▶ **Task to complete**: The data below should be duplicated in full, unchanged.

▶ **Collected data entries**:

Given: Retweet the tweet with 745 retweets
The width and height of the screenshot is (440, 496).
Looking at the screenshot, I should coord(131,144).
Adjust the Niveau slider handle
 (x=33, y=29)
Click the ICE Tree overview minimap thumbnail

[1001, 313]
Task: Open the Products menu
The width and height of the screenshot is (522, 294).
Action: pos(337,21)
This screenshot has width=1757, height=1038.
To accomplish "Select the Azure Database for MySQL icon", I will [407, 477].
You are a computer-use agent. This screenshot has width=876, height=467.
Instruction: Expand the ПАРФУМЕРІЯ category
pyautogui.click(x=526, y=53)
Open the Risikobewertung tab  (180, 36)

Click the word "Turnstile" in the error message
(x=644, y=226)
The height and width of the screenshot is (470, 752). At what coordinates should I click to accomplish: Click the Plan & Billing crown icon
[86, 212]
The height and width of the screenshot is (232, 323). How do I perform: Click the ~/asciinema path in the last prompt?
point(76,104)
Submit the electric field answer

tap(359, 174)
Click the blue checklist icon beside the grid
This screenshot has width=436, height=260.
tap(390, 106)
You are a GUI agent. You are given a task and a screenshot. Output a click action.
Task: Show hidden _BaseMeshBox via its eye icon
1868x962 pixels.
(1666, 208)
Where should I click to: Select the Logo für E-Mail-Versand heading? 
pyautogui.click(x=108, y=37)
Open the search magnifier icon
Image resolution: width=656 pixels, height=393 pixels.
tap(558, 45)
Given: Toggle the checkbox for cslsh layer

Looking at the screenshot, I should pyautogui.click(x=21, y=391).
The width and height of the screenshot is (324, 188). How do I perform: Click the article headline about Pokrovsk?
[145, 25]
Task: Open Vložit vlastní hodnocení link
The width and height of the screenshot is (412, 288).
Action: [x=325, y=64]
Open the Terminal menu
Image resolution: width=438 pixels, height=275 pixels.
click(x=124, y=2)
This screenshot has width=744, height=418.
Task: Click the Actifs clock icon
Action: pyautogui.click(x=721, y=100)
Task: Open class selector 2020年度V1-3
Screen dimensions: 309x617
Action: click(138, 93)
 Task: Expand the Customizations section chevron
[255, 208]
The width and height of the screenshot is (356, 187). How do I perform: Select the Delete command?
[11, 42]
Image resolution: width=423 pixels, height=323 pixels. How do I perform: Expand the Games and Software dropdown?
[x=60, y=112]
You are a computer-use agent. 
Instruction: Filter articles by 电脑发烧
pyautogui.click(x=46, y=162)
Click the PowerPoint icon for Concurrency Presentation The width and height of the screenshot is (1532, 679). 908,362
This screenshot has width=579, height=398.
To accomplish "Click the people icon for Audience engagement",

▶ **Result**:
Given: Retweet the tweet with 745 retweets
The width and height of the screenshot is (440, 496).
Looking at the screenshot, I should coord(131,144).
Adjust the Niveau slider handle
 (x=33, y=29)
Click the ICE Tree overview minimap thumbnail

[1001, 313]
Task: Open the Products menu
The width and height of the screenshot is (522, 294).
Action: pos(337,21)
This screenshot has width=1757, height=1038.
To accomplish "Select the Azure Database for MySQL icon", I will [407, 477].
You are a computer-use agent. This screenshot has width=876, height=467.
Instruction: Expand the ПАРФУМЕРІЯ category
pyautogui.click(x=526, y=53)
Open the Risikobewertung tab  (180, 36)

Click the word "Turnstile" in the error message
(x=644, y=226)
The height and width of the screenshot is (470, 752). At what coordinates should I click to accomplish: Click the Plan & Billing crown icon
[86, 212]
The height and width of the screenshot is (232, 323). How do I perform: Click the ~/asciinema path in the last prompt?
point(76,104)
Submit the electric field answer

tap(359, 174)
Click the blue checklist icon beside the grid
This screenshot has width=436, height=260.
tap(390, 106)
You are a GUI agent. You are given a task and a screenshot. Output a click action.
Task: Show hidden _BaseMeshBox via its eye icon
1868x962 pixels.
(1666, 208)
Where should I click to: Select the Logo für E-Mail-Versand heading? 
pyautogui.click(x=108, y=37)
Open the search magnifier icon
Image resolution: width=656 pixels, height=393 pixels.
tap(558, 45)
Given: Toggle the checkbox for cslsh layer

Looking at the screenshot, I should pyautogui.click(x=21, y=391).
The width and height of the screenshot is (324, 188). How do I perform: Click the article headline about Pokrovsk?
[145, 25]
Task: Open Vložit vlastní hodnocení link
The width and height of the screenshot is (412, 288).
Action: [x=325, y=64]
Open the Terminal menu
Image resolution: width=438 pixels, height=275 pixels.
click(x=124, y=2)
This screenshot has width=744, height=418.
Task: Click the Actifs clock icon
Action: pyautogui.click(x=721, y=100)
Task: Open class selector 2020年度V1-3
Screen dimensions: 309x617
Action: click(138, 93)
 Task: Expand the Customizations section chevron
[255, 208]
The width and height of the screenshot is (356, 187). How do I perform: Select the Delete command?
[11, 42]
Image resolution: width=423 pixels, height=323 pixels. How do I perform: Expand the Games and Software dropdown?
[x=60, y=112]
You are a computer-use agent. 
Instruction: Filter articles by 电脑发烧
pyautogui.click(x=46, y=162)
Click the PowerPoint icon for Concurrency Presentation The width and height of the screenshot is (1532, 679). 908,362
This screenshot has width=579, height=398.
To accomplish "Click the people icon for Audience engagement",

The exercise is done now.